En outre, les dispositions pertinentes du Pacte contiennent des indications très claires sur la question de savoir si les personnes souffrant de handicap mental peuvent être condamnées à mort. Par exemple, le paragraphe 49 de l’Observation générale n° 36 commente clairement la peine de mort pour les personnes qui ne sont en mesure d’accepter qu’une responsabilité morale partielle ou qui se heurtent à des obstacles particuliers pour se défendre sur un pied d’égalité avec les autres, par exemple les personnes souffrant de graves handicaps psychosociaux, non limités au champ des troubles mentaux.

Bien que je ne pense pas que le Pacte doive être appliqué à tous les jugements, ce débat et les opinions qui soutiennent ou s’opposent aux jugements reflètent le fait que le système judiciaire taïwanais utilise l’argumentation derrière ses jugements pour mettre en œuvre progressivement (ou, peut-être, lentement) le Pacte. Il ne suffit pas qu’une affaire soit un « crime très grave » pour qu’elle aboutisse à la peine capitale ; si, au cours du procès, toutes les normes de procès équitable n’ont pas été respectées, l’affaire ne peut pas aboutir à une condamnation à mort. 

Bien sûr, il y a aussi d’autres changements. Par exemple, outre la question de savoir si l’accusé doit être condamné à mort, il faut prendre en compte des facteurs tels que les circonstances personnelles et autoriser l’utilisation d’enquêtes sociales/circonstances préalables à la détermination de la peine (établissement des faits pour la détermination de la peine) pendant le procès afin que le juge puisse s’en servir lors de la détermination de la peine – tous ces éléments sont progressivement devenus des composantes standard des grandes affaires pénales.
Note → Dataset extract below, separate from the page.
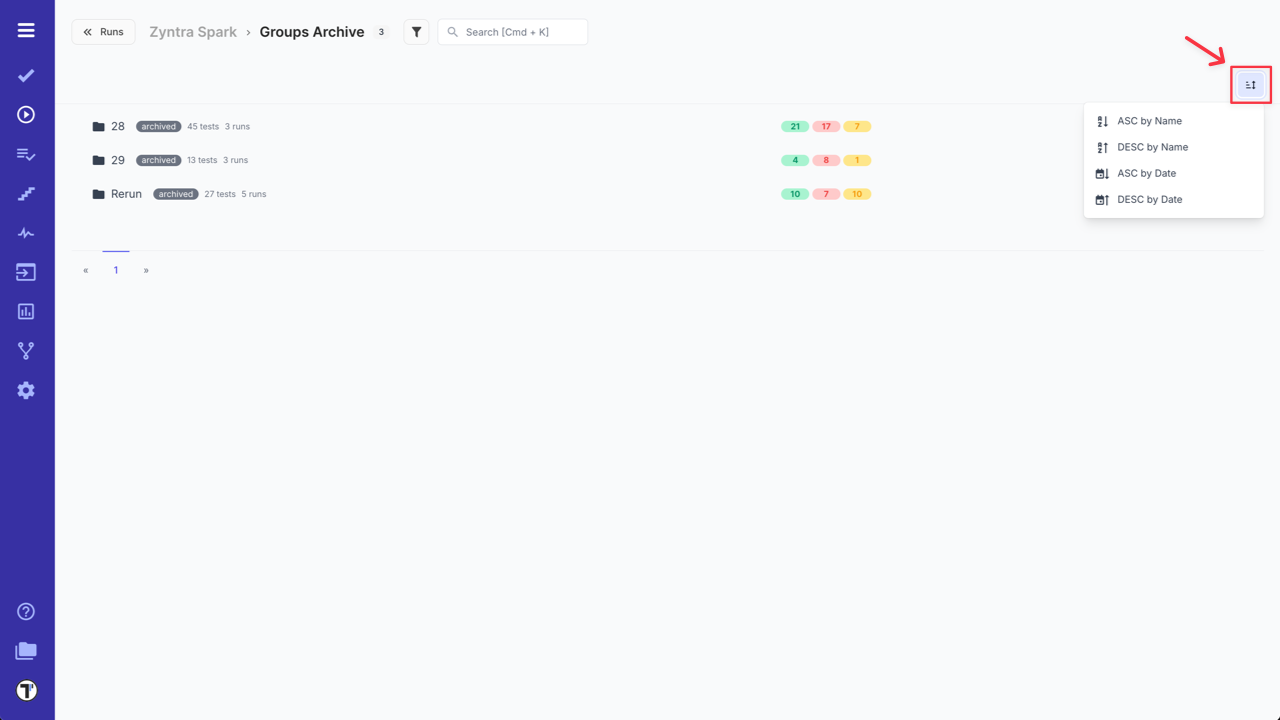Open archived group named Rerun
The height and width of the screenshot is (720, 1280).
coord(126,193)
Taiwan a encore un long chemin à parcourir avant l’abolition dans la pratique 

En ce qui concerne les progrès décrits ci-dessus – en mettant de côté le sujet émotionnel du maintien ou de l’abolition de la peine de mort – il est vrai que les changements intervenus dans le système judiciaire au cours des dernières années ont fait avancer les choses dans le sens de la justice et d’une plus grande protection des droits de l’homme. Mais nous sommes encore assez loin de l’abolition. Dans certains cas qui ne respectent manifestement pas les normes du Pacte, l’accusation demande néanmoins la peine de mort, et les juges continuent à condamner des personnes à mort. Il se trouve simplement qu’en 2021, il n’y a pas eu d’affaires aboutissant à une condamnation à mort.

Taïwan pourrait-il abolir la peine de mort dans la pratique ? Y a-t-il une chance que la peine de mort soit abolie par voie législative ? Malheureusement, c’est peu probable pour l’instant, mais cette voie est inévitable à long terme. J’espère que dans ce processus, les partisans et les opposants travailleront ensemble pour surveiller le gouvernement et le système judiciaire et nous empêcher de régresser.

Notes : Cet article a été initialement publié le 17 février 2022 sur opinion.udn.com (鳴人堂).